Many Americans remember when letters were delivered twice a day. The price of a postage stamp has skyrocketed over the decades. Yet despite the huge increase in what it charges for its services, Postmaster General Patrick R. Donahoe told the House of Representatives that the U.S. Postal Service will run out of money by October 2011. "The Postal Service will not have the cash available to make both of these payments," Donohoe declared. "We need legislation this year to address that fact. We will deliver the mail. Employees will be paid. The thing we will not do is pay the federal government.”
Donahoe said his office will also need $1.3 billion in November to pay for workers’ compensation. Without these changes, he asserted, the “post office cannot survive as a self-financing entity."
Ironically, part of the problem that President Obama’s Postmaster General is facing is the steep cost of financing healthcare for postal workers. The post office must pay $5.5 billion a year into an account to cover the medical benefits for future retirees. It is hard to argue with the prudence of this congressional mandate, which prevents the post office from kicking the can down the road, as so many federal, state, and local governments have done for retirement benefits. Since 2006, according to Ruth Goldway, who directs the Postal Regulatory Commission, $21 billion has been paid by the Post Office into the fund.
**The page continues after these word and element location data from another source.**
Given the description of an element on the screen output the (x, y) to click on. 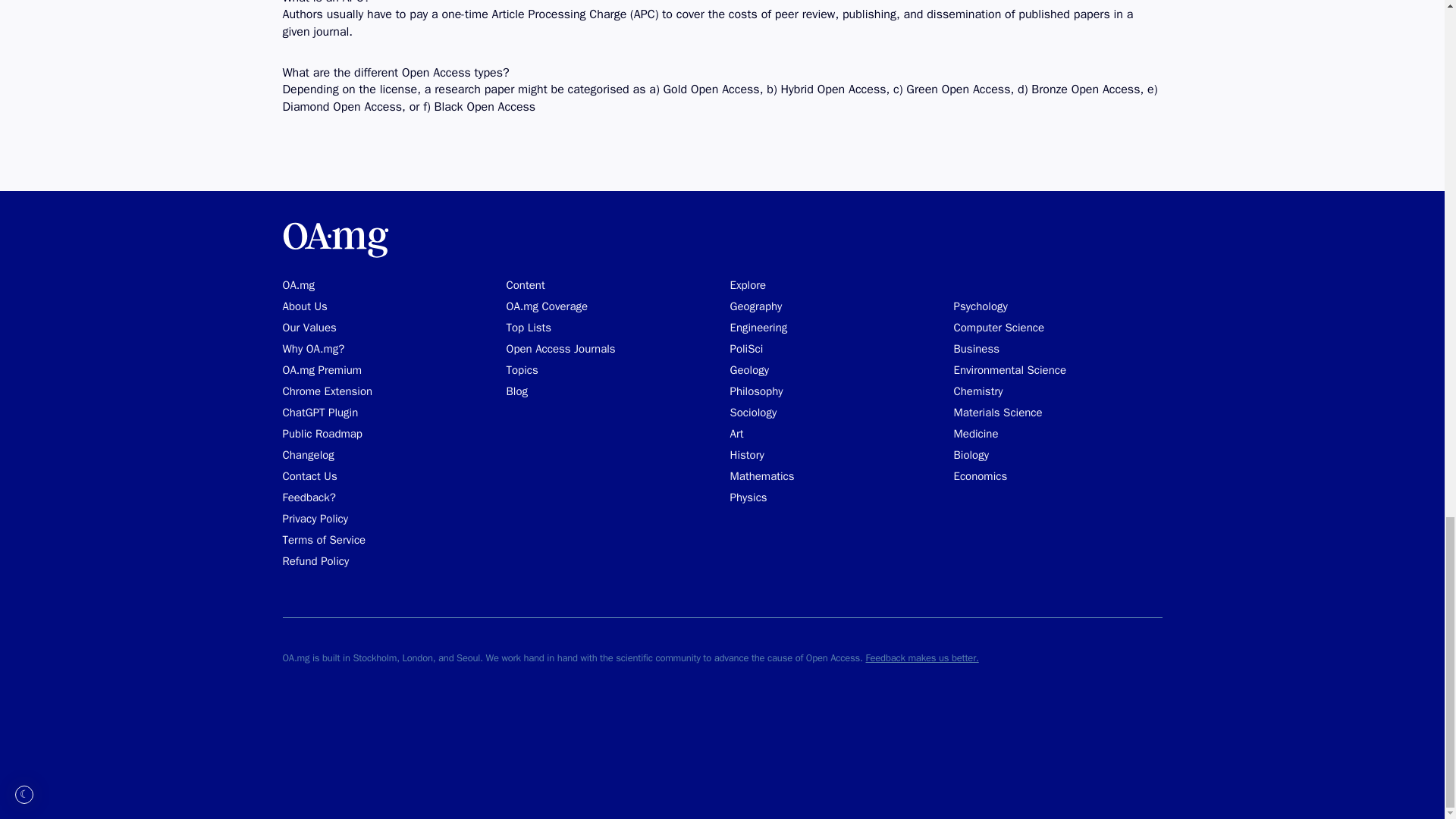
Our Values (309, 327)
Chrome Extension (327, 391)
OA.mg Premium (321, 369)
Why OA.mg? (312, 348)
About Us (304, 305)
ChatGPT Plugin (320, 412)
Given the description of an element on the screen output the (x, y) to click on. 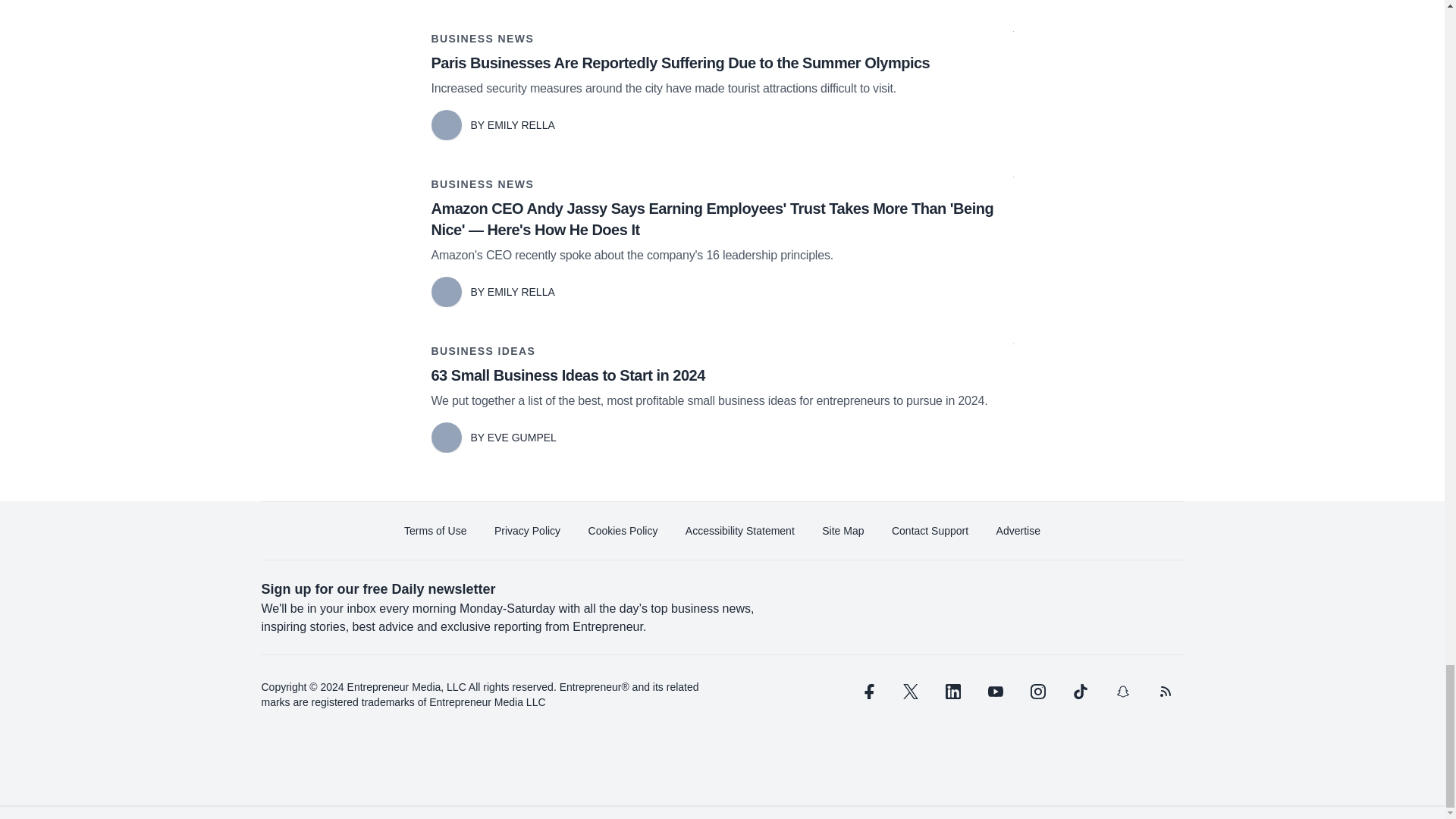
twitter (909, 691)
instagram (1037, 691)
facebook (866, 691)
linkedin (952, 691)
youtube (994, 691)
tiktok (1079, 691)
snapchat (1121, 691)
rss (1164, 691)
Given the description of an element on the screen output the (x, y) to click on. 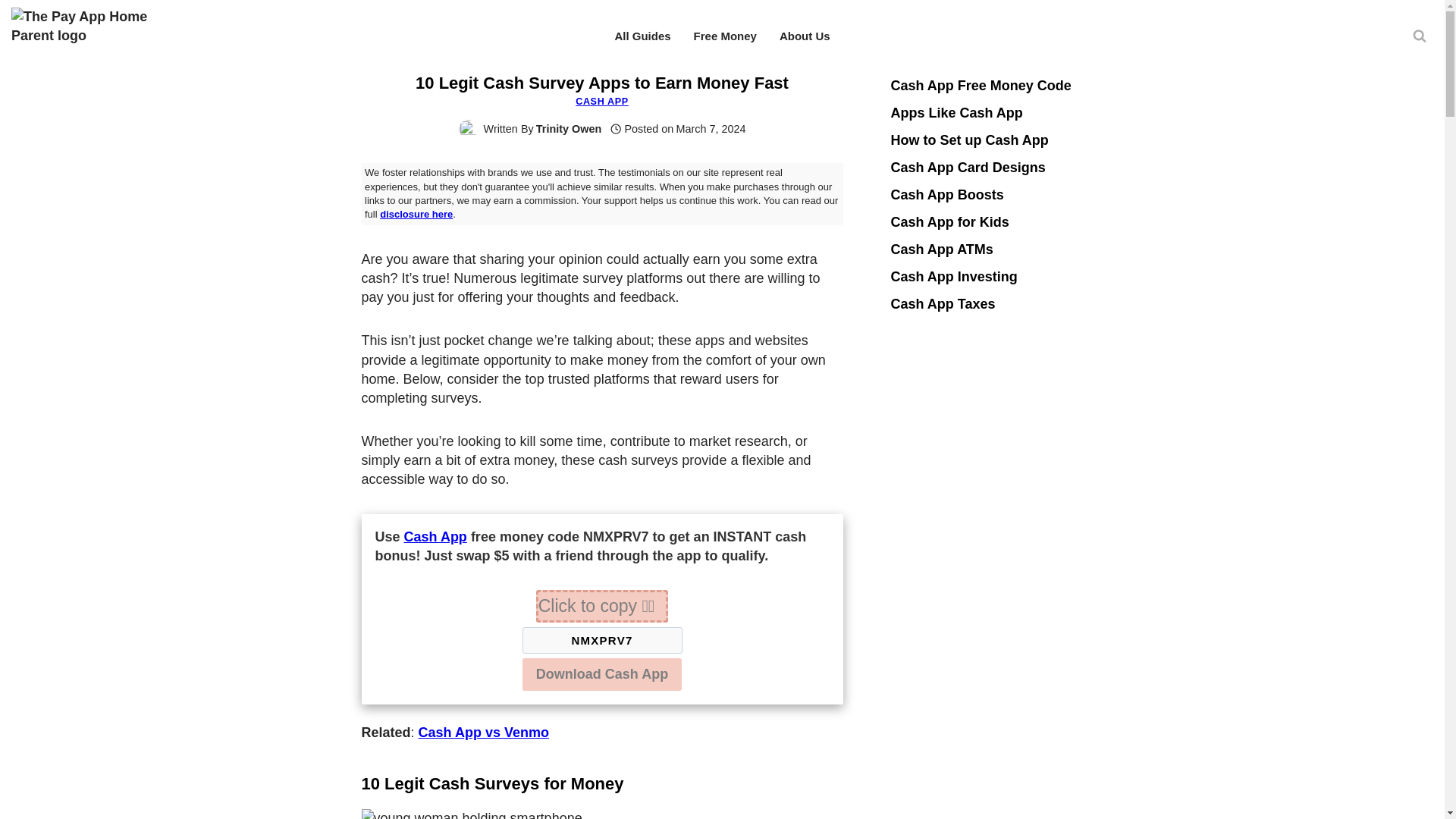
Cash App (435, 536)
disclosure here (416, 214)
Download Cash App (601, 674)
Free Money (725, 35)
Cash App vs Venmo (483, 732)
About Us (804, 35)
All Guides (641, 35)
Trinity Owen (568, 128)
Download Cash App (601, 673)
NMXPRV7 (601, 640)
CASH APP (601, 101)
Given the description of an element on the screen output the (x, y) to click on. 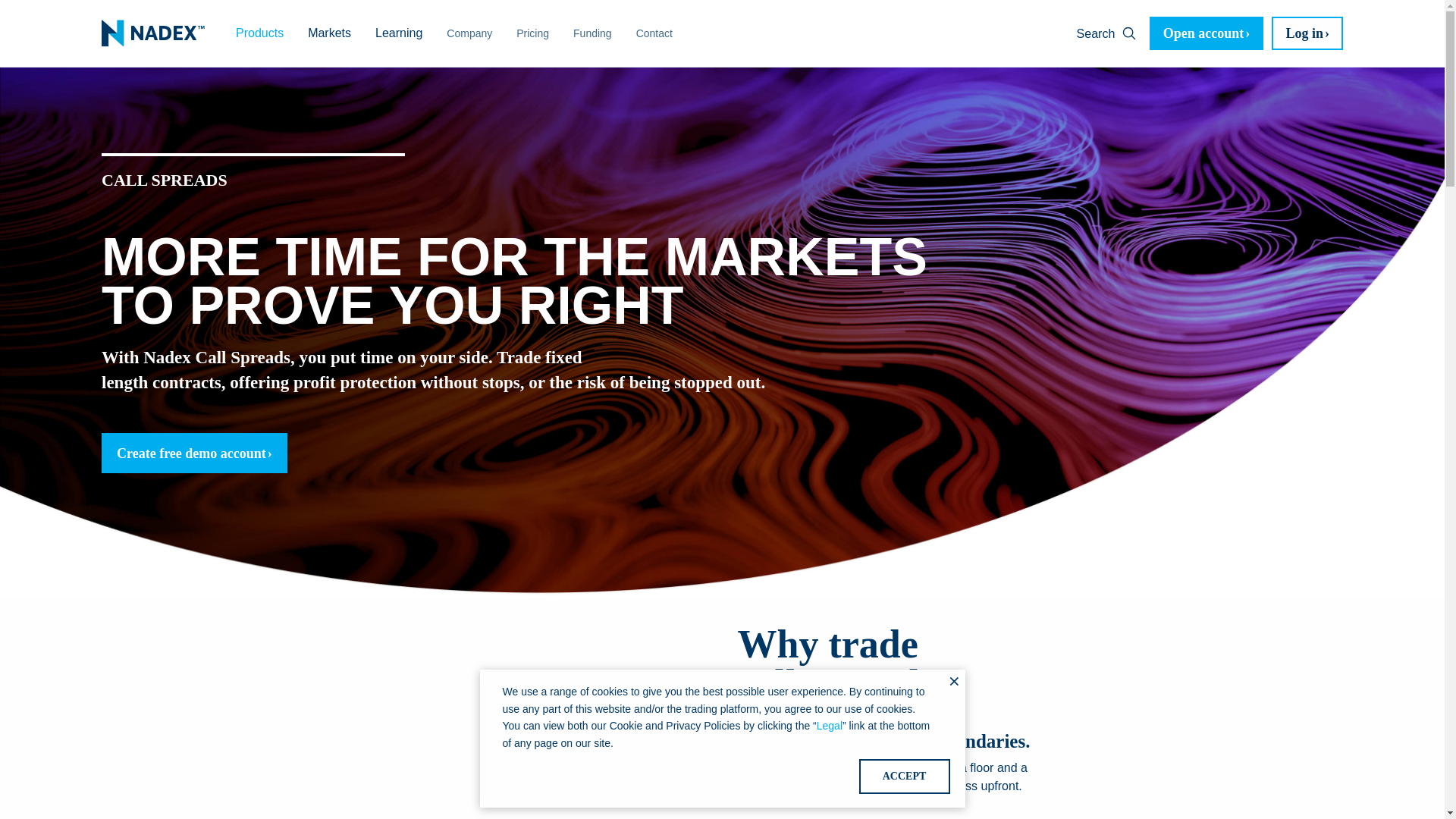
Company (468, 32)
Markets (328, 32)
Search (1107, 32)
Contact (654, 32)
Learning (397, 32)
Products (259, 32)
Funding (592, 32)
Open account (1206, 32)
Pricing (531, 32)
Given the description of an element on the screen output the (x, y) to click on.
Donahoe, in his comments about the cost of actually paying for the medical benefits of retirees, gives an idea of just how deep a hole ObamaCare will put America into. He told Congress that "Prefunding health benefits is an incredible burden. In 2007 and 2008 we would have had net profits except for the prefunding." It is almost Orwellian to hear a federal bureaucrat utter forbidden words such as “profit,” but Donahoe even spoke of market forces and competition. He added, "We think there is plenty of growth available in standard mail, in the package market."
Cutting costs in time of recession, fully funding future medical retirement costs, looking for opportunities for market growth, speaking of “profit” — many Americans might wonder what would happen if the the whole federal government were to work to achieve these goals. Yet the expectation of an efficient and profitable government defies reality, since government, unlike private businesses in a free market, does not have to worry about operating efficiently or making a profit to stay in business, and those entrusted with governmental power are spending other people's money, not their own. The Postal Service may be making a profit without taking into account prefunding healthcare benefits — but that does not mean that the mail could not be delivered with greater efficiency and at lower cost by private companies if the government Post Office monopoly on regular letter delivery were scrapped.
The more that government can be limited to protecting basic rights, the better for the taxpayer and the consumer. Even though the federal postal service is relatively "efficient" compared to other government work, government, by its very nature, can never be as efficient as the private sector. The Founding Fathers clearly envisioned a federal postal service, but they did not envision a Post Office monopoly.